One-time-pad (OTP) / Two-factor authentication

All login nodes on Fram and Saga offer two-factor authentication on SSH.

To set up two-factor authentication for your user, follow these steps:

  1. Go to, log in, using user login (passwords) frontpage screenshot First click User Login (Passwords)

  1. Select OTP / 2FA from the page or drop-down menu frontpage screenshot frontpage screenshot

  1. Install Authenticator-app if you don’t have one.

  2. Scan the QR-code with your Authenticator app. frontpage screenshot

  1. Verify with code from your app and click “Submit.” frontpage screenshot

  1. Wait for the resources to sync the new information.


1. Do I have to use two-factor authentication every single time I log in or connect to Fram or Saga

No, you don’t. Here’s how you can manage that:

On your Mac or linux desktop or laptop, create a text file ~/.ssh/config with, for example, the following contents:

Host fram
    User myusername
    ControlMaster auto
    ControlPath ~/.ssh/%r@%h:%p

where myusername is replaced appropriately.

This sets things up so that whenever you ssh to the host nickname fram: ssh fram

It will look for the special file (a socket) in your ~/.ssh/ directory that is maintaining a connection to the cluster. If it already exists and is open, it’ll use it to create a connection without re-authenticating; if it doesn’t exist, it’ll authenticate and create the file for subsequent use.

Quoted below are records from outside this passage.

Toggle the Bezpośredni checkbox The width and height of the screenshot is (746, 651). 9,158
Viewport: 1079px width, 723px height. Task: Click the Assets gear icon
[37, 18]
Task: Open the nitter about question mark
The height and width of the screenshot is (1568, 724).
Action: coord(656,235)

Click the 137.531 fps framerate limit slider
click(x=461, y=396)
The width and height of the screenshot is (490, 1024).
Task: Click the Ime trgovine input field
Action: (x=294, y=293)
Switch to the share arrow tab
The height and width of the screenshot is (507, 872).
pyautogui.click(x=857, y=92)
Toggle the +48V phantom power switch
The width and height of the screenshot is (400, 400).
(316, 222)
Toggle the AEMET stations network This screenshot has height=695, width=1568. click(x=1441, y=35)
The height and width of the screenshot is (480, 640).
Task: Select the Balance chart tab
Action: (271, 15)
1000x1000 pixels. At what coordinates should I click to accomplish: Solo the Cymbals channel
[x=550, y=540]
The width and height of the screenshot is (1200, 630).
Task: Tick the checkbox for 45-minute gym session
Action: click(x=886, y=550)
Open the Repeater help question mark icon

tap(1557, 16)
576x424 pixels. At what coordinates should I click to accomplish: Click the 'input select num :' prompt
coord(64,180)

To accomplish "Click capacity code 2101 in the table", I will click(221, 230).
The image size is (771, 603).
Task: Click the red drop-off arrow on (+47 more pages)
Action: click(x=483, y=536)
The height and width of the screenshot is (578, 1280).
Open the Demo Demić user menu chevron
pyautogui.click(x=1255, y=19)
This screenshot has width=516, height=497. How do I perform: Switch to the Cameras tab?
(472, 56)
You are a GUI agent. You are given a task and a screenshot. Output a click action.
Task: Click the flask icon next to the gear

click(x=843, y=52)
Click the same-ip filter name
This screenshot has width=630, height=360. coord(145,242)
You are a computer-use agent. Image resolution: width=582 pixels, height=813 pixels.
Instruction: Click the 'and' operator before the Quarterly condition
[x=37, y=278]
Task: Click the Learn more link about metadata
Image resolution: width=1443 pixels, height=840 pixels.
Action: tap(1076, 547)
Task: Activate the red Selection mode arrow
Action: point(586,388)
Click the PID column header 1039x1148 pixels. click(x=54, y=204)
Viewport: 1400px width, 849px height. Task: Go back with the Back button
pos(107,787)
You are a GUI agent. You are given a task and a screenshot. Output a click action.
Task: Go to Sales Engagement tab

Note that all subsequent connections are dependent on the initial connection — if you exit or kill the initial connection all other ones die, too. This can obviously be annoying if it happens accidentally. It’s easily avoided by setting up a master connection in the background:

ssh -CX -o ServerAliveInterval=30 -fN fram

The -fN make it go into the background and sit idle, after authenticating. (C for compression,Y for X forwarding, and -o ServerAliveInterval=30 to prevent dropped connections have nothing to do with the ControlMaster but are almost always helpful.)